PROBLEM STATEMENT —
Copy out word for word the records from the line containing "Where should I" through the end of the records, inclusive. Leave the pictures out of your answer.

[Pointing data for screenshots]
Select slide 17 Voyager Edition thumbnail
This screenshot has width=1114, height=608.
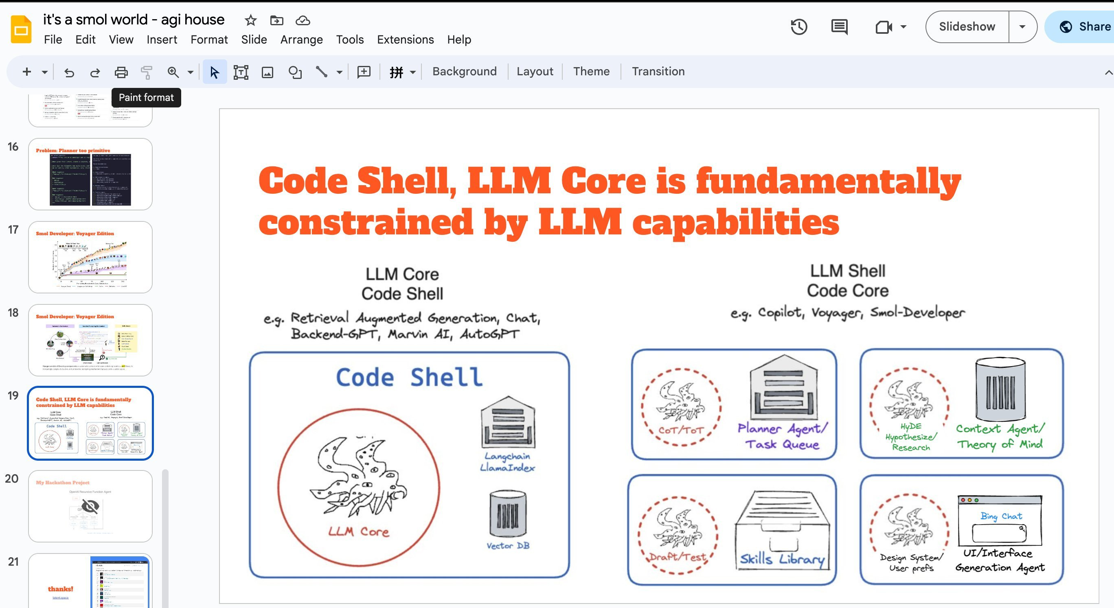click(90, 257)
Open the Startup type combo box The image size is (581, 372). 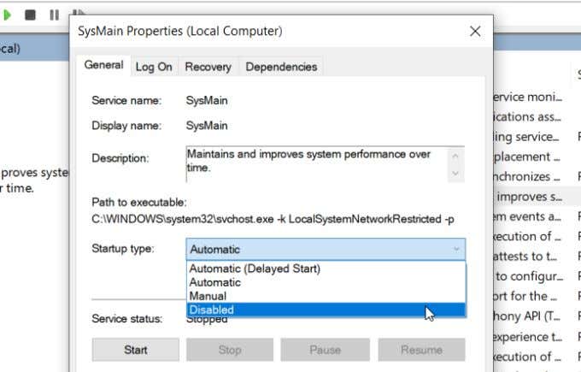tap(326, 249)
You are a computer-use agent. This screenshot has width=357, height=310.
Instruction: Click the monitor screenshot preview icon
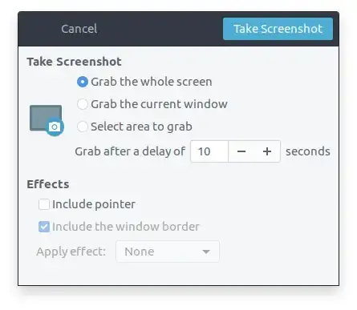point(46,119)
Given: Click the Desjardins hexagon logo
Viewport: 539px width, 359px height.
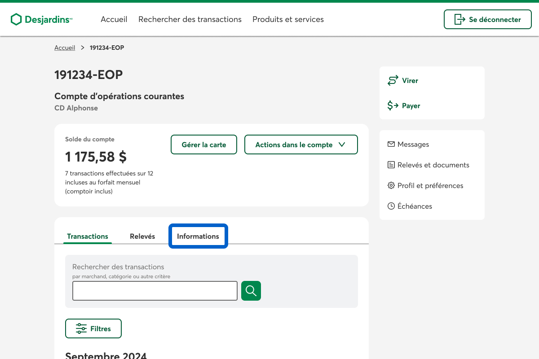Looking at the screenshot, I should click(x=16, y=19).
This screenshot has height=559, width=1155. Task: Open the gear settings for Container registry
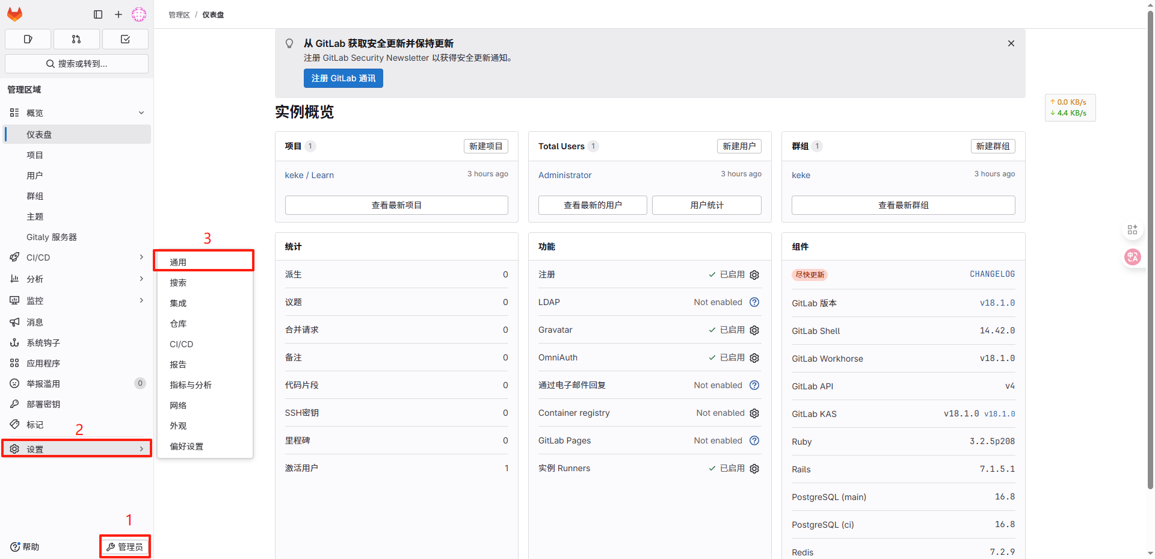pos(754,413)
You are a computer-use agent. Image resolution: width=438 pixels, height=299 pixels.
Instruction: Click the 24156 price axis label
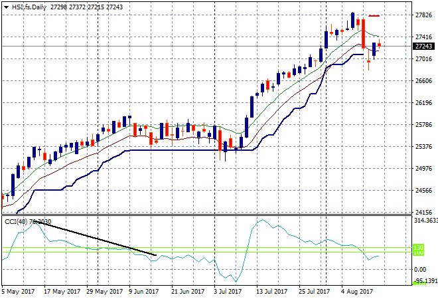422,213

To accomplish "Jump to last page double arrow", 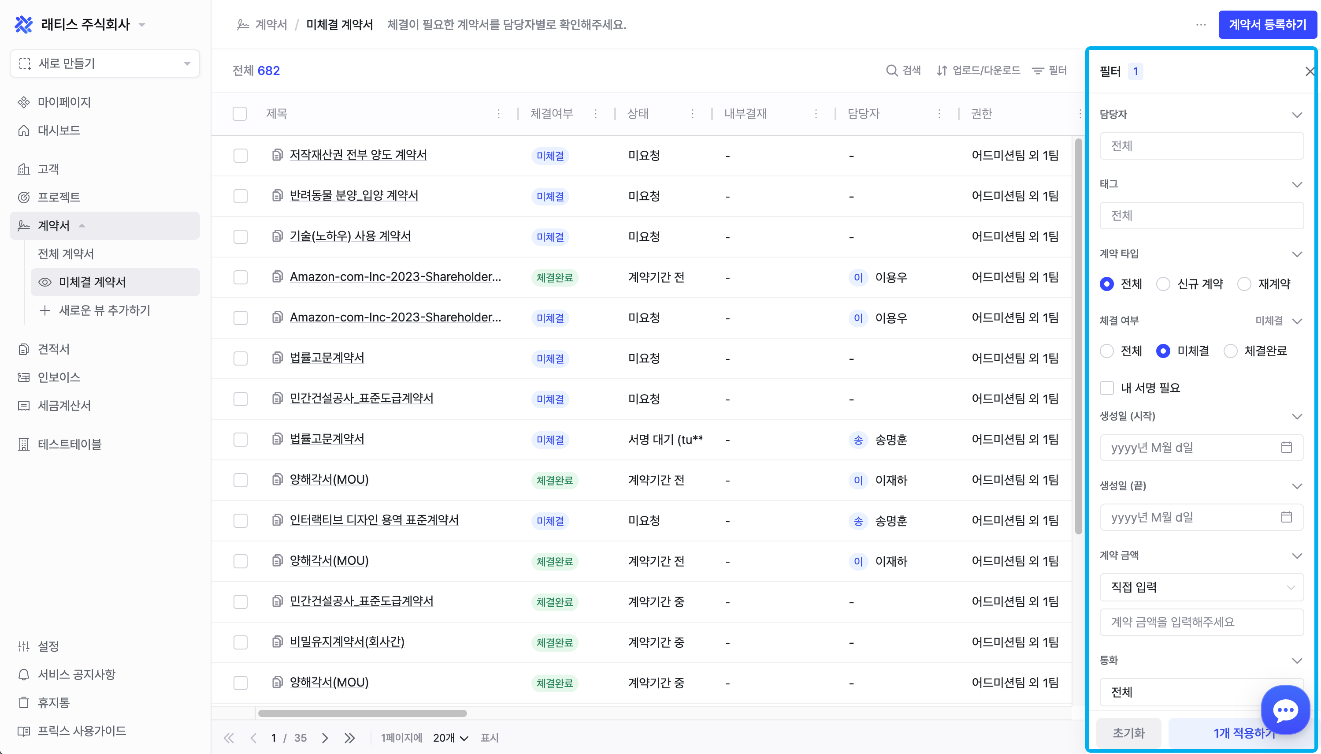I will [x=350, y=738].
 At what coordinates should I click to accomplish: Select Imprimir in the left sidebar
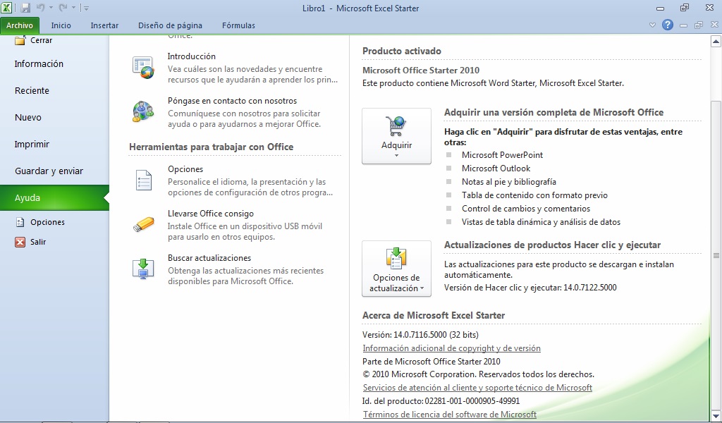coord(32,144)

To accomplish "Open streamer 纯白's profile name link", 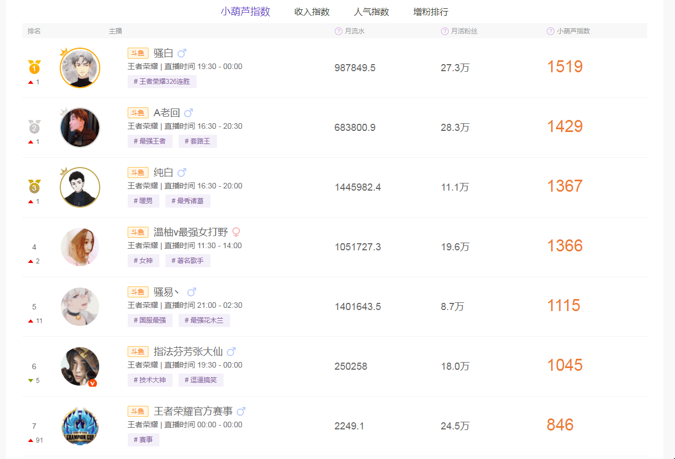I will pos(163,173).
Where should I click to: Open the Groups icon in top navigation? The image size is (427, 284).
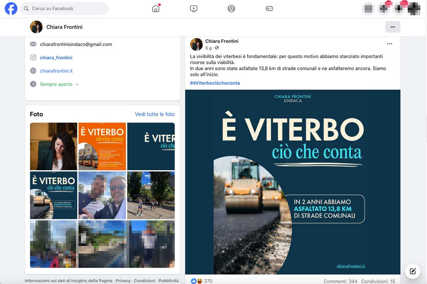pyautogui.click(x=231, y=9)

OUTPUT FOR THIS EXERCISE —
Where should I click to: Open the Groups icon in top navigation? The image size is (427, 284).
pyautogui.click(x=231, y=9)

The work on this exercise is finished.